Parents with at least one child aged 16 years or younger who attended the Kidz Academy (TKA) exhibition in Singapore (29 June to 1 July 2018) were invited to complete a tablet-based questionnaire, which was administered face-to-face by trained interviewers. Eligible participants provided written informed consent before administration of the questionnaire. Principles of the Declaration of Helsinki were observed.
An interviewer-administered online questionnaire (Google form) was developed by the research team (Figure 1). The questionnaire consisted of 13 items that were separated into two domains. The first domain captured the participants’ socio-demographic information (5 items) and evaluated basic awareness of myopia and eye care management strategies (4 items). The second domain recorded their children’s demographics and past ocular history (4 items).
Participant socio-demographic information included age, gender, race, highest educational qualification and number of children (5 items). The questionnaire also recorded the age of the participants’ children and the children’s last eye examination period. The first 2 items enquired about the age and last eye examination period of the first child, while the remaining 2 items enquired about the other child/children’s age and last eye examination period.
Myopia knowledge and awareness items
The questionnaire contained 4 items on the participants’ myopia awareness, consisting of 3 four-option multiple choice items with 1 correct answer and 1 four-option item with more than 1 correct answer:
i. The participants were asked to state what they believed the prevalence of myopia was in secondary school-going Singaporean children by selecting one of the following percentages: 30%, 50%, 75% or 90%. The correct answer of 75% was based on data from the Singapore Health Promotion Board (HPB) in 2011 .
ii. The next item required the participants to state what they believed was the average amount of time 12-year old children in Singapore spend on devices daily by selecting one of the following options: 2 hours, 4.5 hours, 6.5 hours or 8 hours. The correct answer was 6.5 hours based on a report from the DQ Institute .
iii. The participants were then asked on their awareness of the minimum safe distance of device screens from the eyes, by requiring them to select one of the following options: 10cm, 20cm, 30cm or 40cm. The correct answer was 30 cm based on studies investigating the average working distance when using phones, and that closer working distances were associated with adverse ocular symptoms [18, 19].

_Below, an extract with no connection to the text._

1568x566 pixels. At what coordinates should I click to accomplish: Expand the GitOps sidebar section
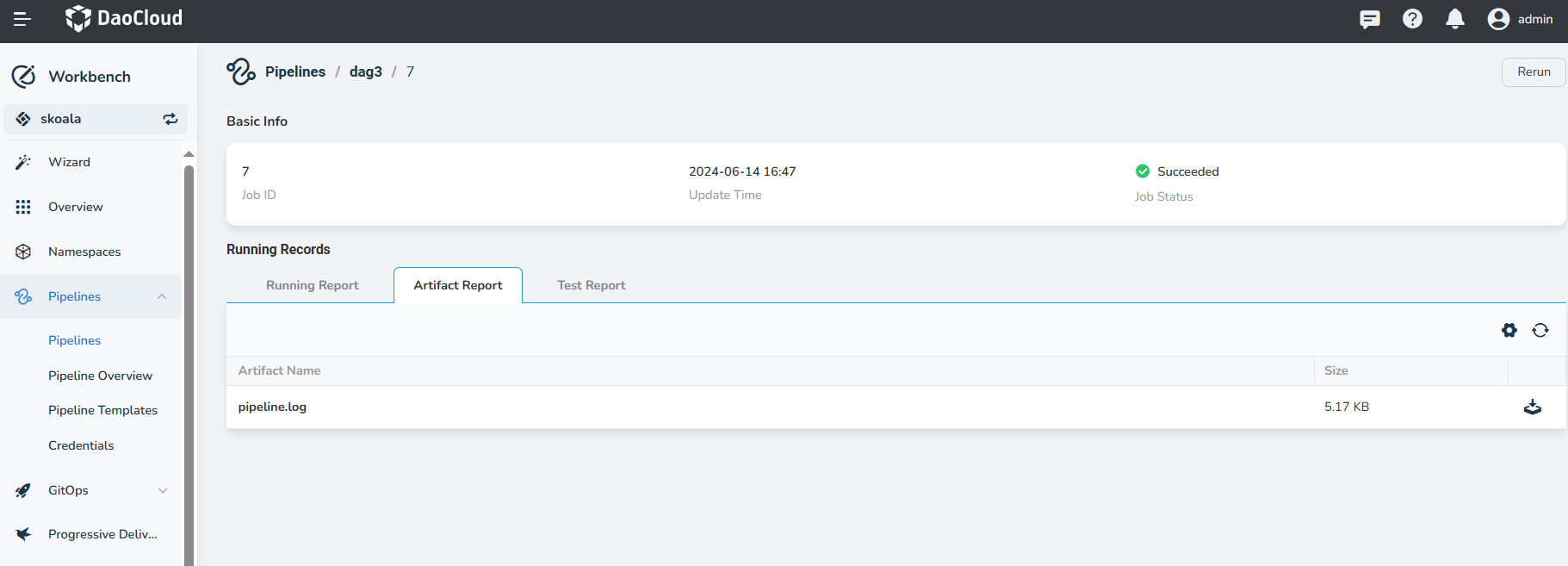[162, 490]
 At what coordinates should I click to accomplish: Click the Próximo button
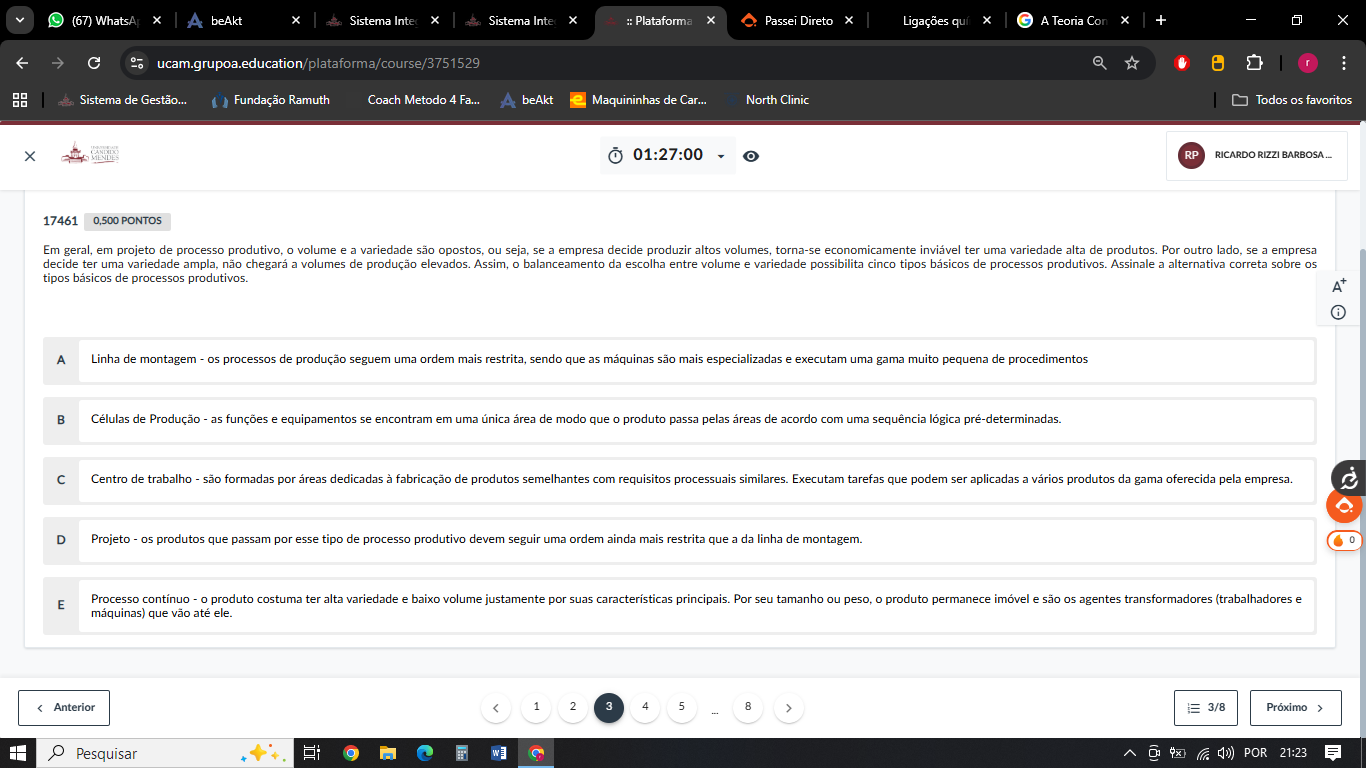pyautogui.click(x=1295, y=708)
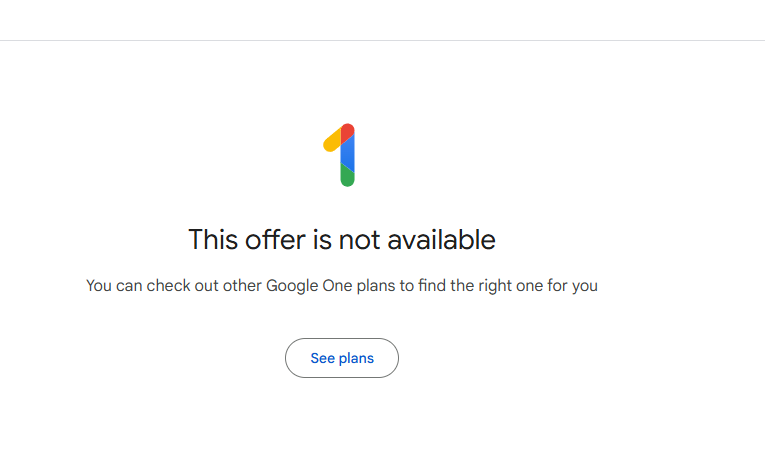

iv. The last item which had multiple correct answers was related to participant awareness of strategies to prevent the onset and slow the progression of myopia, with the correct answer being all four of the proposed strategies, including outdoor activity and natural light exposure, looking far into the distance, taking regular breaks and undergoing annual eye check-ups.
De-identified data were downloaded from the Google form server and imported into SPSS statistics software version 25.0 (IBM Corporation, United States). A P-value of .05 was used for significance testing. Descriptive statistics were used to summarise the demographic characteristics of the survey population and logistic regression tests were utilised to compare the questionnaire responses. Multinomial logistic regression was used to assess the relationship between the demographic variables and participants’ awareness of the prevalence of myopia, recommended eye-to-screen distance and average daily time spent on devices. Binomial logistic regression was utilised to investigate the association between the demographic variables and knowledge of the effective strategies to prevent the onset and slow the progression of myopia. Odds ratios (OR) and 95% confidence intervals (CI) were also calculated for risk factors that were significantly and independently associated with the participants’ myopia awareness.